### Problem
Shift every coordinate in the answers of the material below by adding -120 to each number, and write out all its lines again with the requests included. Leave the pictures out.

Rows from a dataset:
┏━━
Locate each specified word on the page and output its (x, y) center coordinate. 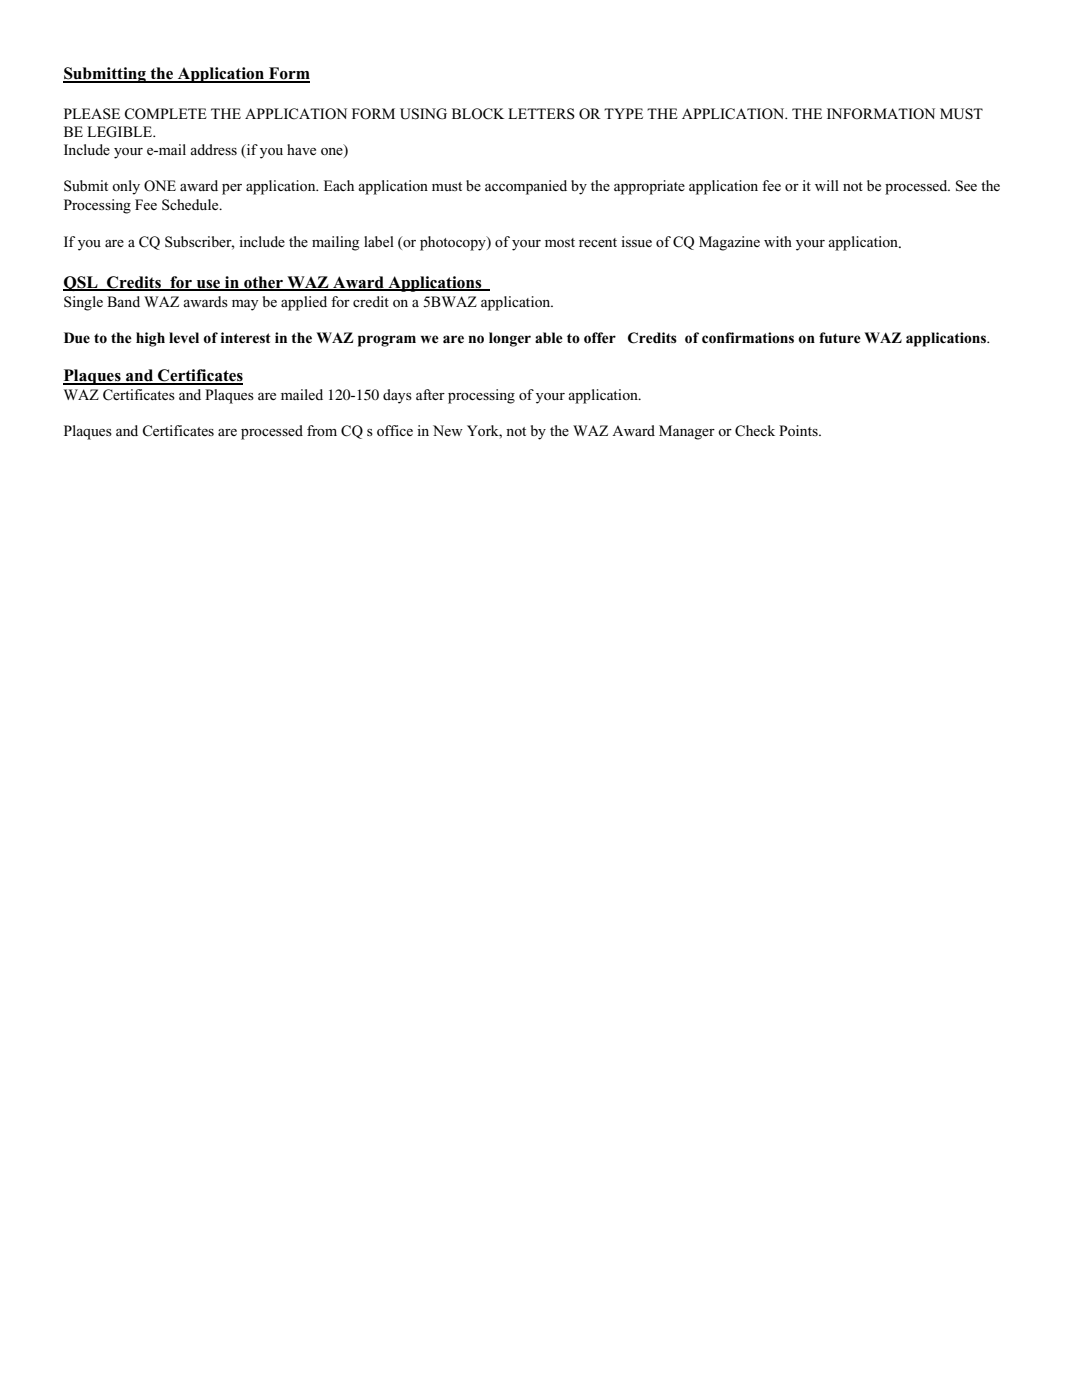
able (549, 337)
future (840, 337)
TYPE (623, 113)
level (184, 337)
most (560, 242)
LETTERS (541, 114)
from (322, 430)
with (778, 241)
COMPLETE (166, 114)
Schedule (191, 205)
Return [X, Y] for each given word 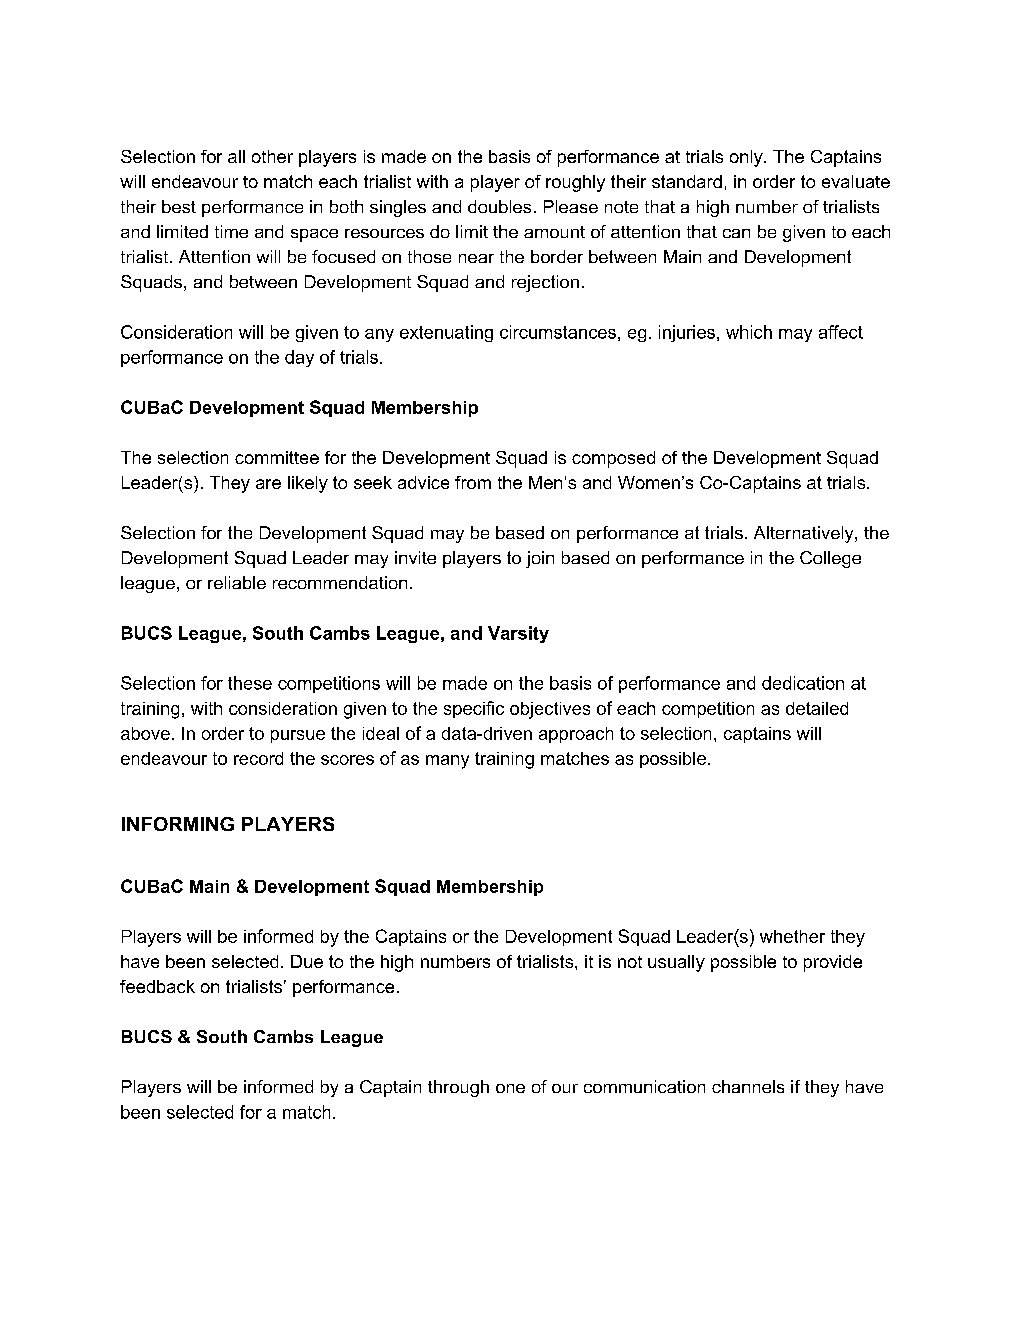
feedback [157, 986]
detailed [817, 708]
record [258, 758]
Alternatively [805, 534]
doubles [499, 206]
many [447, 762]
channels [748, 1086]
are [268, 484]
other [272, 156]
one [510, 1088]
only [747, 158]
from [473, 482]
┗━━
### Solution to this problem
Locate each specified word on the page and output its (x, y) center coordinate. 
able (429, 217)
future (720, 217)
TYPE (503, -7)
level (64, 217)
most (440, 122)
LETTERS (421, -6)
from (202, 310)
with (658, 121)
COMPLETE (46, -6)
Schedule (71, 85)
Return [X, Y] for each given word 
feedback [37, 866]
detailed [697, 588]
record [138, 638]
Alternatively [685, 414]
doubles [379, 86]
many [327, 642]
channels [628, 966]
are [148, 364]
other [152, 36]
one [390, 968]
only [627, 38]
from [353, 362]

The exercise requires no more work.